- [Work to be completed]: Copy each of the following entries line for line, changing nothing.

- [Supplied records]:
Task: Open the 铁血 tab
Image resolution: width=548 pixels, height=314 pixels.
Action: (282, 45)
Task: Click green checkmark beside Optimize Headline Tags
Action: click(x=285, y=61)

- [Complete answer]:
Task: Open the 铁血 tab
Image resolution: width=548 pixels, height=314 pixels.
Action: (282, 45)
Task: Click green checkmark beside Optimize Headline Tags
Action: click(x=285, y=61)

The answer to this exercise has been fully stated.